* [TASK REQUIREMENTS]: Rewrite every line of the records below, swapping each "Instruction" for "Command" and leaving everything else untouched.

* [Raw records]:
○ ○ ○ ○ ○ ○ ○
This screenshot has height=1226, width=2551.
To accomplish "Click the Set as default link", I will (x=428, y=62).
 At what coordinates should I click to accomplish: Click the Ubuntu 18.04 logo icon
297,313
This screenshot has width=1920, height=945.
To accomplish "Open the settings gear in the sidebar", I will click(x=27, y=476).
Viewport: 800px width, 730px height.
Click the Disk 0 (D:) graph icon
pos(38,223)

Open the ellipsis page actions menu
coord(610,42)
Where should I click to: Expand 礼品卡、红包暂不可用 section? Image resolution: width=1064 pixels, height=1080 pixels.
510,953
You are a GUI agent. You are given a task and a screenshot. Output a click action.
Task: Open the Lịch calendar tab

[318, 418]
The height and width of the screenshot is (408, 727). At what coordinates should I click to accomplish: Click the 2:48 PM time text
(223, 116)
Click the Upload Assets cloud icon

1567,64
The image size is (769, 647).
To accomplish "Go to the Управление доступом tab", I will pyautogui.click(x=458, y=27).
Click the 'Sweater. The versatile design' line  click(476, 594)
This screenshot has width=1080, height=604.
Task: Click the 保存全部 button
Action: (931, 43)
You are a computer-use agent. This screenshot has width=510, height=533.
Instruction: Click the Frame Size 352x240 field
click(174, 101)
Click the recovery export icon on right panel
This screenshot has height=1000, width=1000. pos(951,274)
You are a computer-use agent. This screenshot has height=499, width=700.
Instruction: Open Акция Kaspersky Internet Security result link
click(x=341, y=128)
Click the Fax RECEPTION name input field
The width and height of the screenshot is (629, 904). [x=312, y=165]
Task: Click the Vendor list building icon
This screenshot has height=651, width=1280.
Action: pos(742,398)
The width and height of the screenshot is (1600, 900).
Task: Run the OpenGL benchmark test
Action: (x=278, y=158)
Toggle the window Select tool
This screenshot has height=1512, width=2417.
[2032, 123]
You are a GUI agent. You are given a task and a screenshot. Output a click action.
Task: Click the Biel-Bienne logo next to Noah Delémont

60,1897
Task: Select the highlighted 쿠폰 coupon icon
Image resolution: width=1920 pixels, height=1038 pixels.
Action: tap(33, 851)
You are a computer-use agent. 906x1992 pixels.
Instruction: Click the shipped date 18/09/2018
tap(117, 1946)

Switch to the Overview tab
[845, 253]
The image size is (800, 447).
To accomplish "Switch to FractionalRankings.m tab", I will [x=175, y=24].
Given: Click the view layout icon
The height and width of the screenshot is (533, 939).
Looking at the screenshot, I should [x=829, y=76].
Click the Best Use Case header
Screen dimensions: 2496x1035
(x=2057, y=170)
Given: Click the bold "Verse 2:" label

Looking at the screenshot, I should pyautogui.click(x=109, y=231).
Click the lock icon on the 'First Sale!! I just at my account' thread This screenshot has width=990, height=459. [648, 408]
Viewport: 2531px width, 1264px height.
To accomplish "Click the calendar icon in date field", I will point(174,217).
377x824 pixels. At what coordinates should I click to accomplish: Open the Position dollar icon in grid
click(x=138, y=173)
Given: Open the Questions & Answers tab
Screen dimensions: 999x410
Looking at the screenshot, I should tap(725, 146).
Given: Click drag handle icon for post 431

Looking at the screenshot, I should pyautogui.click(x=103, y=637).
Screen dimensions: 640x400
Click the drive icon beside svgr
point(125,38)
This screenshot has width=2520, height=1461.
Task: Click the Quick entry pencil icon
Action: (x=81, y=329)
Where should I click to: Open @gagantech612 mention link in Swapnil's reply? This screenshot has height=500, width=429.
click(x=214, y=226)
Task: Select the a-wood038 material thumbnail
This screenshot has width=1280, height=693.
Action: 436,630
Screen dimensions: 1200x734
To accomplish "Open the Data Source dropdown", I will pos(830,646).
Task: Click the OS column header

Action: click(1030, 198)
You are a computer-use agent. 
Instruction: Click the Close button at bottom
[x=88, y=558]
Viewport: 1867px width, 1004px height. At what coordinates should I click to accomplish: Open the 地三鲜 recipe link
○ ○ ○ ○ ○ ○ ○
* [ANSWER]:
This screenshot has height=1226, width=2551.
To accomplish "Click the Set as default link", I will (x=428, y=62).
 At what coordinates should I click to accomplish: Click the Ubuntu 18.04 logo icon
297,313
This screenshot has width=1920, height=945.
To accomplish "Open the settings gear in the sidebar", I will click(x=27, y=476).
Viewport: 800px width, 730px height.
Click the Disk 0 (D:) graph icon
pos(38,223)

Open the ellipsis page actions menu
coord(610,42)
Where should I click to: Expand 礼品卡、红包暂不可用 section? Image resolution: width=1064 pixels, height=1080 pixels.
510,953
You are a GUI agent. You are given a task and a screenshot. Output a click action.
Task: Open the Lịch calendar tab

[318, 418]
The height and width of the screenshot is (408, 727). At what coordinates should I click to accomplish: Click the 2:48 PM time text
(223, 116)
Click the Upload Assets cloud icon

1567,64
The image size is (769, 647).
To accomplish "Go to the Управление доступом tab", I will pyautogui.click(x=458, y=27).
Click the 'Sweater. The versatile design' line  click(476, 594)
This screenshot has width=1080, height=604.
Task: Click the 保存全部 button
Action: (931, 43)
You are a computer-use agent. This screenshot has width=510, height=533.
Command: Click the Frame Size 352x240 field
click(174, 101)
Click the recovery export icon on right panel
This screenshot has height=1000, width=1000. pos(951,274)
You are a computer-use agent. This screenshot has height=499, width=700.
Command: Open Акция Kaspersky Internet Security result link
click(x=341, y=128)
Click the Fax RECEPTION name input field
The width and height of the screenshot is (629, 904). [x=312, y=165]
Task: Click the Vendor list building icon
This screenshot has height=651, width=1280.
Action: pos(742,398)
The width and height of the screenshot is (1600, 900).
Task: Run the OpenGL benchmark test
Action: (x=278, y=158)
Toggle the window Select tool
This screenshot has height=1512, width=2417.
[2032, 123]
You are a GUI agent. You are given a task and a screenshot. Output a click action.
Task: Click the Biel-Bienne logo next to Noah Delémont

60,1897
Task: Select the highlighted 쿠폰 coupon icon
Image resolution: width=1920 pixels, height=1038 pixels.
Action: tap(33, 851)
You are a computer-use agent. 906x1992 pixels.
Command: Click the shipped date 18/09/2018
tap(117, 1946)

Switch to the Overview tab
[845, 253]
The image size is (800, 447).
To accomplish "Switch to FractionalRankings.m tab", I will [x=175, y=24].
Given: Click the view layout icon
The height and width of the screenshot is (533, 939).
Looking at the screenshot, I should [x=829, y=76].
Click the Best Use Case header
Screen dimensions: 2496x1035
(x=2057, y=170)
Given: Click the bold "Verse 2:" label

Looking at the screenshot, I should pyautogui.click(x=109, y=231).
Click the lock icon on the 'First Sale!! I just at my account' thread This screenshot has width=990, height=459. [648, 408]
Viewport: 2531px width, 1264px height.
To accomplish "Click the calendar icon in date field", I will point(174,217).
377x824 pixels. At what coordinates should I click to accomplish: Open the Position dollar icon in grid
click(x=138, y=173)
Given: Open the Questions & Answers tab
Screen dimensions: 999x410
Looking at the screenshot, I should tap(725, 146).
Given: Click drag handle icon for post 431

Looking at the screenshot, I should pyautogui.click(x=103, y=637).
Screen dimensions: 640x400
Click the drive icon beside svgr
point(125,38)
This screenshot has width=2520, height=1461.
Task: Click the Quick entry pencil icon
Action: (x=81, y=329)
Where should I click to: Open @gagantech612 mention link in Swapnil's reply? This screenshot has height=500, width=429.
click(x=214, y=226)
Task: Select the a-wood038 material thumbnail
This screenshot has width=1280, height=693.
Action: 436,630
Screen dimensions: 1200x734
To accomplish "Open the Data Source dropdown", I will pos(830,646).
Task: Click the OS column header

Action: click(1030, 198)
You are a computer-use agent. 
Command: Click the Close button at bottom
[x=88, y=558]
Viewport: 1867px width, 1004px height. At what coordinates should I click to accomplish: Open the 地三鲜 recipe link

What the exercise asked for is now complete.